Les analystes de la firme spécialisée dans la gestion d’actifs basée sur les risques y présentent ce qu’ils estiment être les menaces potentielles les plus importantes pour les marchés boursiers dans ces régions pour la première moitié de l’année 2014.

« La dynamique macro-économique de certains pays pourrait susciter des réactions du marché », mettent-ils en garde. D’où l’importance pour les investisseurs d’ajuster leur portefeuille pour mieux contrôler l’exposition au risque, spécialement en cas de forte volatilité des marchés.

Les faits saillants du rapport :

√ L’ampleur du ralentissement de l’économie chinoise pourrait être plus sérieux que prévu.

√ Les pays ayant un déficit commercial important sont particulièrement vulnérables à la potentielle augmentation du taux d’intérêt aux États-Unis et cela risque de ralentir le rythme de leur croissance intérieure.

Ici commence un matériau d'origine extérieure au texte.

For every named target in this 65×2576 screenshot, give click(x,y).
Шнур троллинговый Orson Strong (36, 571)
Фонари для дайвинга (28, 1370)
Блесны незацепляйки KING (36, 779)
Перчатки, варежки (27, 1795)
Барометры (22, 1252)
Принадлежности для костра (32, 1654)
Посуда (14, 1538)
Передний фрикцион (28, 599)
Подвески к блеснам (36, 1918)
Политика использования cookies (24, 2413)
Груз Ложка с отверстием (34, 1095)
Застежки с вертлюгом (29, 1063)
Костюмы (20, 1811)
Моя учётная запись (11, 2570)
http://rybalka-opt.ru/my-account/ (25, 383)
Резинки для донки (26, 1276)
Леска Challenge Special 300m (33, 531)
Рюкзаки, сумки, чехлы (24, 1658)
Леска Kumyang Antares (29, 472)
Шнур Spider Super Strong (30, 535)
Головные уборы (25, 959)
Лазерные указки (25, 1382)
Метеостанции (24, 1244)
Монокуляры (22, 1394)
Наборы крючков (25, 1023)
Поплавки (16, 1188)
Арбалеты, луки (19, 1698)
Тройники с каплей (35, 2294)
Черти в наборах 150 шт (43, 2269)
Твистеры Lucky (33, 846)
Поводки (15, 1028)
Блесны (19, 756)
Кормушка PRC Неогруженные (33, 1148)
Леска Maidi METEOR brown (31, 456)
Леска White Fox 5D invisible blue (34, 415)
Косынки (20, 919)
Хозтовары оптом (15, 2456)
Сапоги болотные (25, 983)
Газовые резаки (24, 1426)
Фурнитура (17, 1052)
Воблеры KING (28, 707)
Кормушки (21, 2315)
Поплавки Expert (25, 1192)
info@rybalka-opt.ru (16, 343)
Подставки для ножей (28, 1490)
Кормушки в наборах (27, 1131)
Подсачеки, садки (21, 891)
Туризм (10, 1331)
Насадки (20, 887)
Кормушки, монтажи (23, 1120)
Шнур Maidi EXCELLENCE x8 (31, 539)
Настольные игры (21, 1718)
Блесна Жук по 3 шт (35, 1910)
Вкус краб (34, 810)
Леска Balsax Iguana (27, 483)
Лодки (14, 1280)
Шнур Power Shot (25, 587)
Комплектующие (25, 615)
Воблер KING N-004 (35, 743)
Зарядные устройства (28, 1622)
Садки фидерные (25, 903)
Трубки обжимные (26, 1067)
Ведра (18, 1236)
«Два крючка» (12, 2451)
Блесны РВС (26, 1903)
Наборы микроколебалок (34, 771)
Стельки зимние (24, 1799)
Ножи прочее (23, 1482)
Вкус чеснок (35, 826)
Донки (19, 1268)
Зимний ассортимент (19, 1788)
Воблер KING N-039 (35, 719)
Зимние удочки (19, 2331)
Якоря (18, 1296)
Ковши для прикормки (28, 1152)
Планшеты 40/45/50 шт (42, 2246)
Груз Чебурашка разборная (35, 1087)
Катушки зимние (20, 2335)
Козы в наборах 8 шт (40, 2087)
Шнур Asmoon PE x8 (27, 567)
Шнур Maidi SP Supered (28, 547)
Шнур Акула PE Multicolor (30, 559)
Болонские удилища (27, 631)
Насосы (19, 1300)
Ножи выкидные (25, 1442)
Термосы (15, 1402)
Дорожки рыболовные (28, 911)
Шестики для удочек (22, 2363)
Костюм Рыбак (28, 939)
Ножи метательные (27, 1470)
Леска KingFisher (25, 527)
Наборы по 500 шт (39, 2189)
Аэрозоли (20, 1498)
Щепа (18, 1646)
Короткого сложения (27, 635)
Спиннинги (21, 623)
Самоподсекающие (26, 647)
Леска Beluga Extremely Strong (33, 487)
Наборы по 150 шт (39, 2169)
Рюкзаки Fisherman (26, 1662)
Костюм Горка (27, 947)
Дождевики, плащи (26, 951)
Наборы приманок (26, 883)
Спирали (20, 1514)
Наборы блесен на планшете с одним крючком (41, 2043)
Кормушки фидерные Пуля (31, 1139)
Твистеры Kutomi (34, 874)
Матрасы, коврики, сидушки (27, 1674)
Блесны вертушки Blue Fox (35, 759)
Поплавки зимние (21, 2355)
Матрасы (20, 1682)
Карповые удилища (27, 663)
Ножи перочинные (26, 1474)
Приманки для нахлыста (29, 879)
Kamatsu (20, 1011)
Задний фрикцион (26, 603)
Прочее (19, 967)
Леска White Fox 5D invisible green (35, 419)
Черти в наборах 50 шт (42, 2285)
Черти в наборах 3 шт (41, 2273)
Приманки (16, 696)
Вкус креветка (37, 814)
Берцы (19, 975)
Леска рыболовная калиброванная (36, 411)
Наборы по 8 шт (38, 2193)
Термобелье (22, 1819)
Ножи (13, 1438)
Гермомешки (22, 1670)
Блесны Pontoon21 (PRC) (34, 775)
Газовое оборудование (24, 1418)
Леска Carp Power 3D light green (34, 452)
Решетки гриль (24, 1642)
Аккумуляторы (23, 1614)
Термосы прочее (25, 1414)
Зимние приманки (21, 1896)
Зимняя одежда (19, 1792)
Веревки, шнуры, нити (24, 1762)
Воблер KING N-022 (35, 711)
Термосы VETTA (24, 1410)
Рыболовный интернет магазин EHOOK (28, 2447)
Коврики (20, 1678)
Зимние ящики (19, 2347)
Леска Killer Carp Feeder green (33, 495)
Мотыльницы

C’est le cas de l’Indonésie et du Brésil, par exemple.

√ Des élections se dérouleront bientôt dans plusieurs pays émergents, ce qui rendra certains marchés « hautement imprévisibles ». C’est notamment le cas de l’Ukraine, de la Turquie et de la Thaïlande.

Inquiétude par rapport à la Chine

Il y a pas mal d’inquiétude du côté de la Chine, note Alexei Jourovski, responsable de l’équipe Actions à Unigestion et coauteur du rapport de recherche. En effet, les investisseurs ont des craintes liées à l’endettement du pays, « spécialement dans le secteur des entreprises, qui a enregistré une forte croissance au cours des cinq dernières années ». Autre phénomène très important : les signes d’instabilité du marché du crédit.

Cela dit, précise le spécialiste, « comme la Chine a une économie planifiée, le gouvernement central va chercher à stabiliser le système afin d’éviter autant que possible des défauts de paiement dans le secteur corporatif ».

Malgré les risques identifiés dans le rapport, tout n’est cependant pas négatif pour les investisseurs, « puisque les bouleversements du marché vont aussi créer des opportunités », souligne Unigestion.

À surveiller au cours des prochains mois en Chine, d’après Alexei Jourovski : les chiffres macro-économiques (croissance), les chiffres de crédit (taux de défaut), les prêts à risque dans le secteur bancaire ainsi que la volatilité créée par la Réserve fédérale aux États-Unis.

Des marchés « incontournables »

« Le plus important est d’éviter les pays trop fragiles en raison d’une balance des paiements déficitaire et ceux à fort risque politique », conclut Alexei Jourovski.

Les marchés émergents représentent aujourd’hui 13 % de la capitalisation boursière mondiale (contre 1 % il y a 30 ans), et un tiers du produit intérieur brut mondial, selon le Crédit suisse. Et ils sont « devenus incontournables pour les investisseurs ».